INFRASTRUCTURES DE
DÉVELOPPEMENT
Où va
l'argent des routes ?
DANS le cadre du Programme
triennal d'entretien routier (PTER), des efforts
financiers et techniques ont été déployés entre
1989 et 1993, efforts qui ont permis de
mobiliser l'équivalent de 95 milliards de francs
(prix ajusté à la dévaluation) pour la
réhabilitation des routes et l'amélioration des
services.
Durant cette période, la
Banque africaine de développement, la Banque
mondiale, la Banque arabe pour le développement
de l'Afrique et la Banque islamique de
développement ont contribué au financement des
travaux, avec des budgets annuels moyens de
l'ordre de 32 milliards de francs.
Le PTER n'est as le seul
programme à bénéficier d'un financement
considérable. En effet, selon des informations
au ministère des TP, le PARR (Programme
d'aménagement du réseau routier), sur une
période allant de 1993 à 2005, a mobilisé une
enveloppe globale de 451 milliards de francs.
Une étude comptable a
démontré que ces interventions ont consommé,
Jusqu'en 1998, entre 25 et 35% du budget
d'investissement de l'Etat. Cette enveloppe
était répartie comme suit: 140 milliards pour le
bitumage de 346 km de routes entre 199,1 et
1997,166 milliards pour le bitumage de 537 km
entre 1997 et 2000, et 145 milliards pour
bitumer 383 km entre 1999 et 2005.
Pour sa part, l'Union
européenne, à travers les différents FED (Fonds
européen de développement), apporte beaucoup au
secteur des transports. Mais en plus des moyens
financiers offerts par ses partenaires sous
forme de dons ou de prêts, l'Etat, dit-on, a
toujours tenté de régler le problème du
financement de la route, afin d'offrir aux
usagers un réseau routier circulable en toutes
saisons.
Dans ce cadre, d'importantes
sommes pour, a-t-on appris, permettre
l'investissement, sont allouées au ministère des
"TP". Et les chiffres à l'Assemblée nationale le
confirment: 46,662 milliards ont été accordés en
1997; 56,196 milliards en 1998; 63,515 milliards
en 1999; 34,788 milliards en 2000; 32,778
milliards en 2001; 26,080 milliards en 2002;
24,600 milliards en 2003; 40 milliards en 2004
et 16,455 milliards en 2005 (Loi de finances
initiale).
Soit un montant colossal de
341,074 milliards de francs alloués (ou votés)

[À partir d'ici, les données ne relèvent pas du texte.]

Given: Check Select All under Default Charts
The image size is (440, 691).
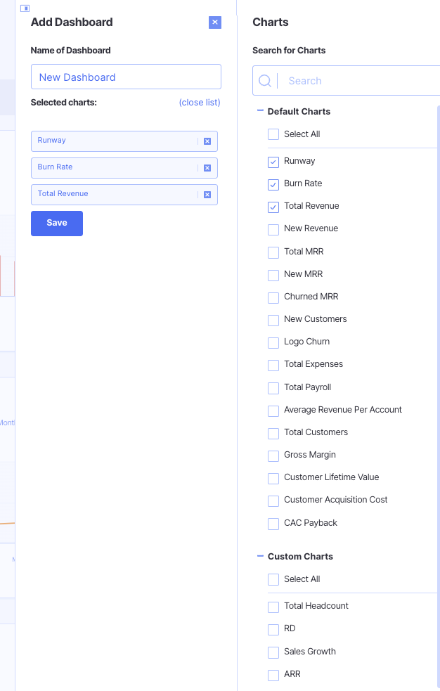Looking at the screenshot, I should 273,134.
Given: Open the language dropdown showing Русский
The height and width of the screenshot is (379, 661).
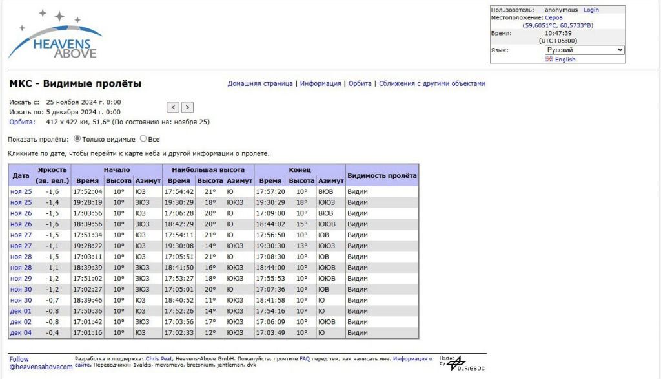Looking at the screenshot, I should click(584, 50).
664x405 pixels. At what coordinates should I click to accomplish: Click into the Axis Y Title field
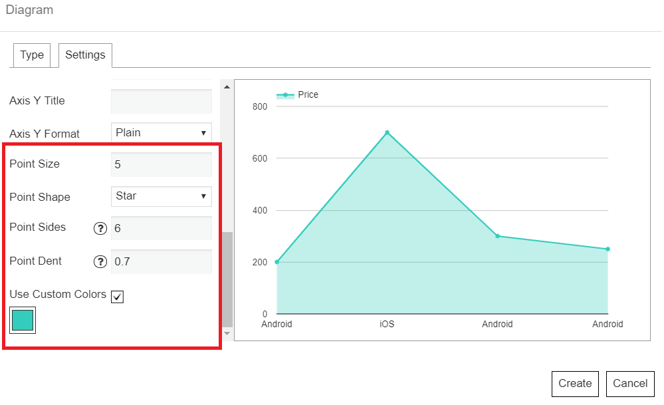[162, 101]
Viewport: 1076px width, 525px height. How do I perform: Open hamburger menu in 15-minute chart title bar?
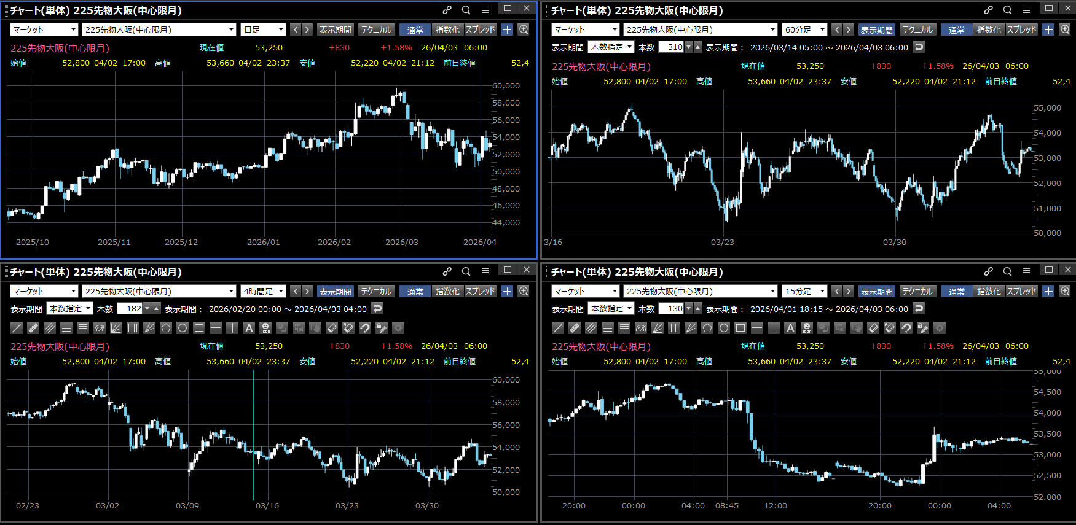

pour les "TP" durant la période 1997-2005. Pour
quel résultat ? Aucun, sommes-nous tentés de
répondre, puisque même le PER (programme
d'entretien routier), dans les conditions de
réalisation annuelles et avec des moyens de
l'ordre de 6 à 7 milliards depuis 1994, n'est
pas parvenu à enrayer le processus de
dégradation progressive constatée sur l'ensemble
du réseau routier non bitumé, notamment.